*Goal of the exercise*.
Can you render the records as a JSON list of strings, one string per line with blank lines dropped, starting at the line that contains "Given: Switch to the News tab" and continuing through the end of the records? Leave the pictures out.

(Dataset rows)
◇ ◇ ◇ ◇ ◇

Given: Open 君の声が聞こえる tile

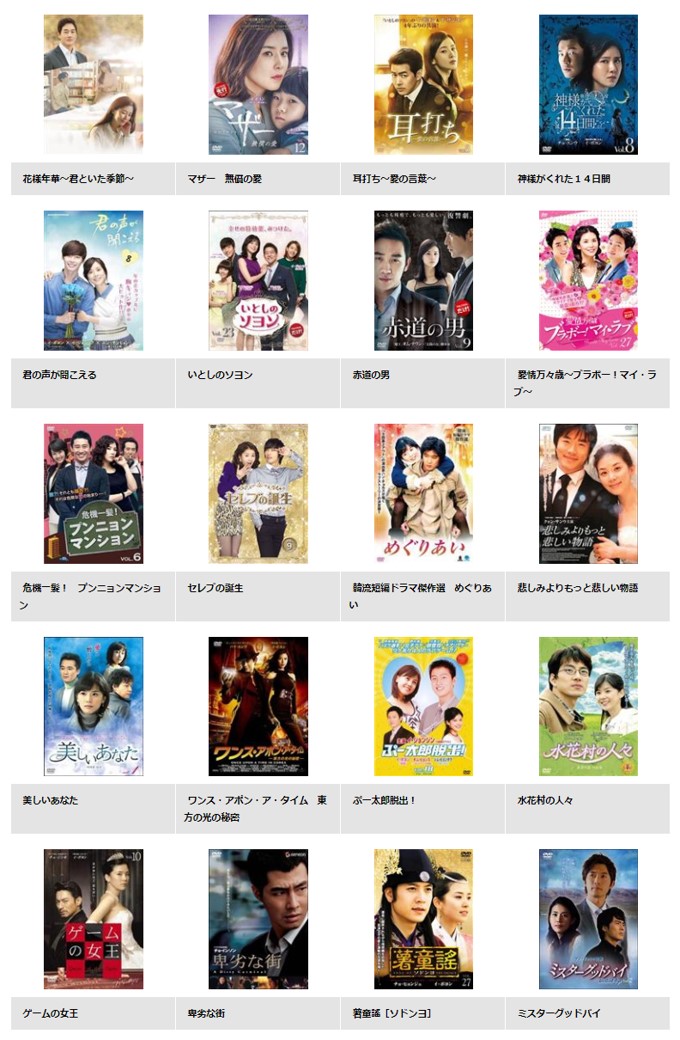Looking at the screenshot, I should pyautogui.click(x=93, y=280).
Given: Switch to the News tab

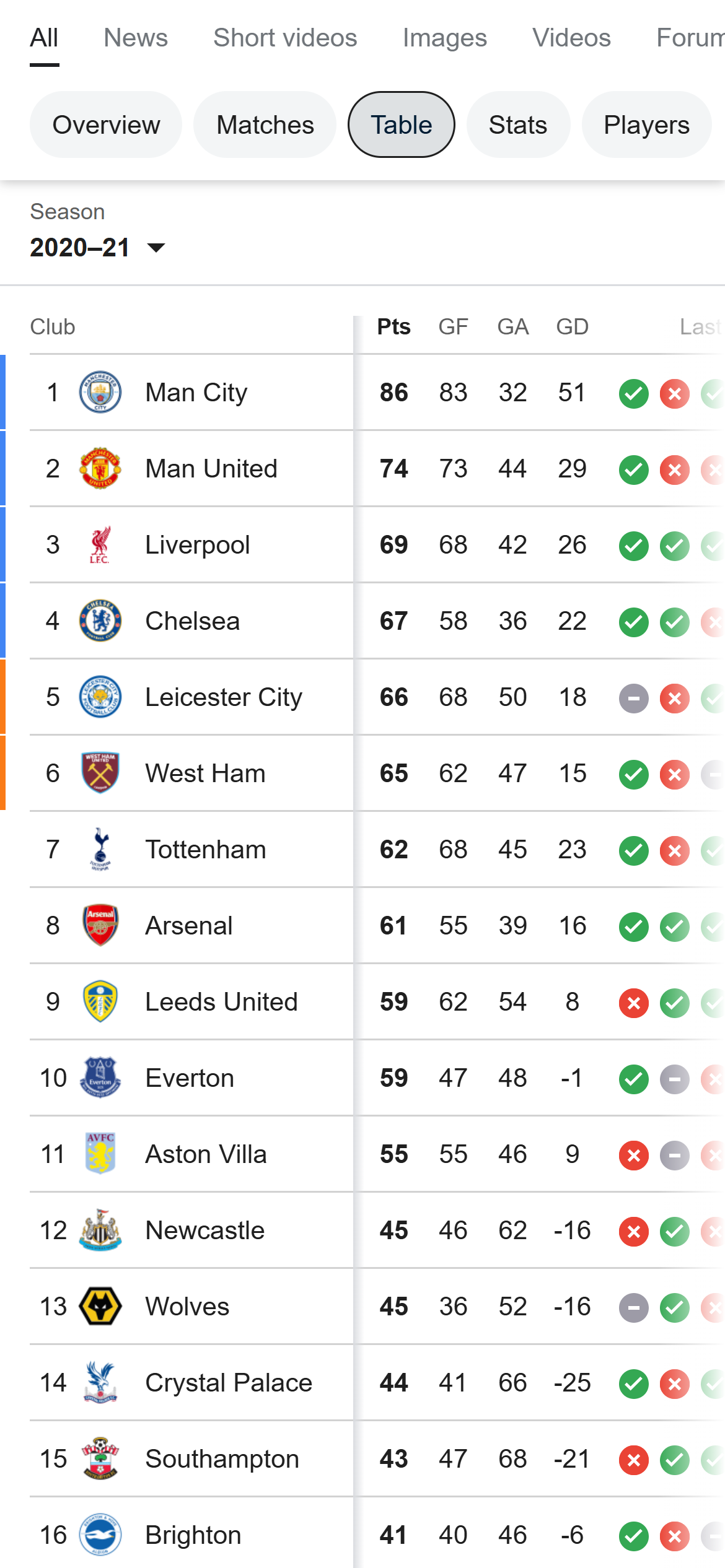Looking at the screenshot, I should pyautogui.click(x=136, y=38).
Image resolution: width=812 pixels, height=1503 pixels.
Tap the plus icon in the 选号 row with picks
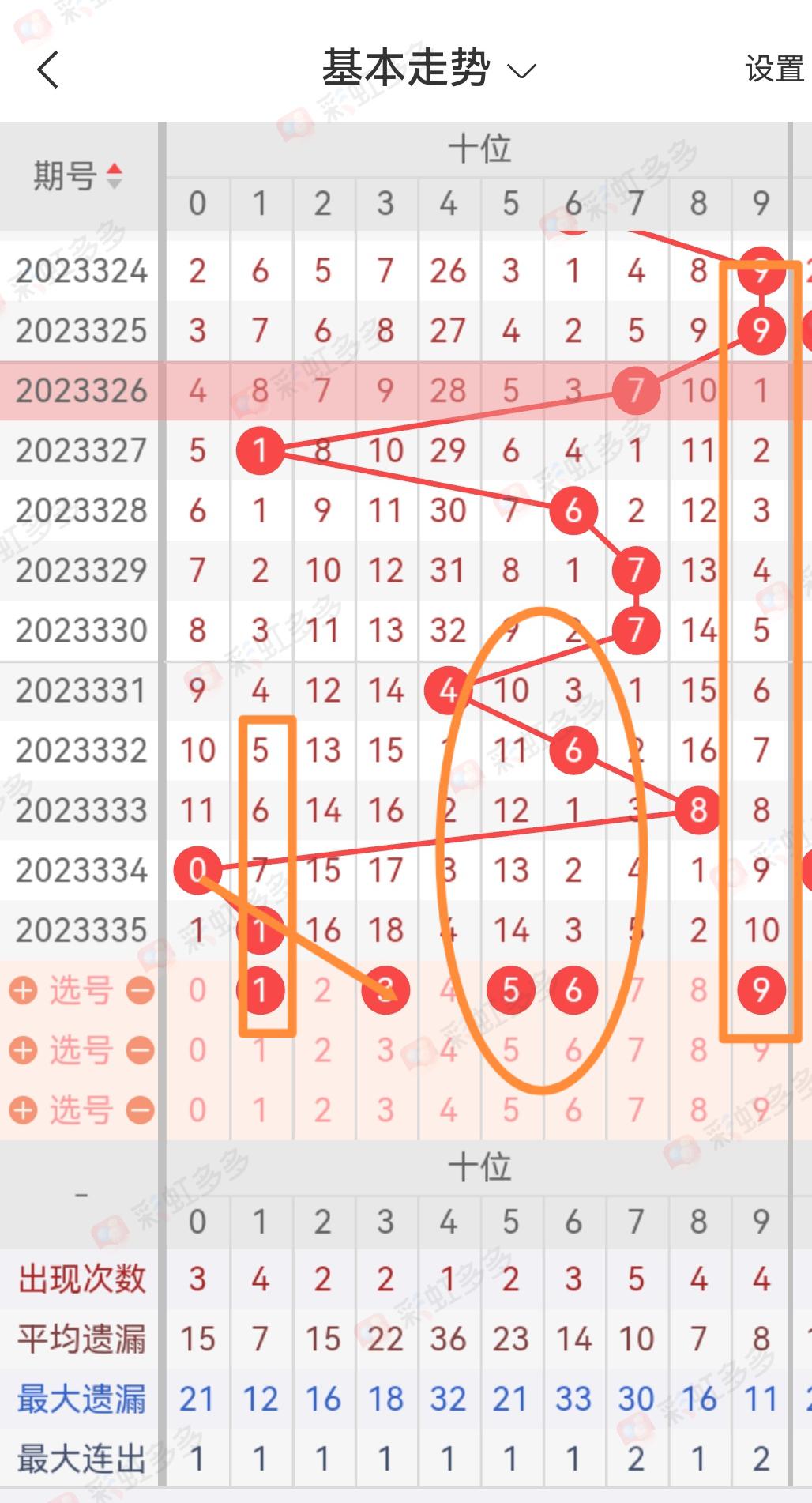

◇ ◇ ◇ ◇ ◇

*Answer to the problem*.
[
  "Given: Switch to the News tab",
  "Looking at the screenshot, I should pyautogui.click(x=136, y=38).",
  "Image resolution: width=812 pixels, height=1503 pixels.",
  "Tap the plus icon in the 选号 row with picks"
]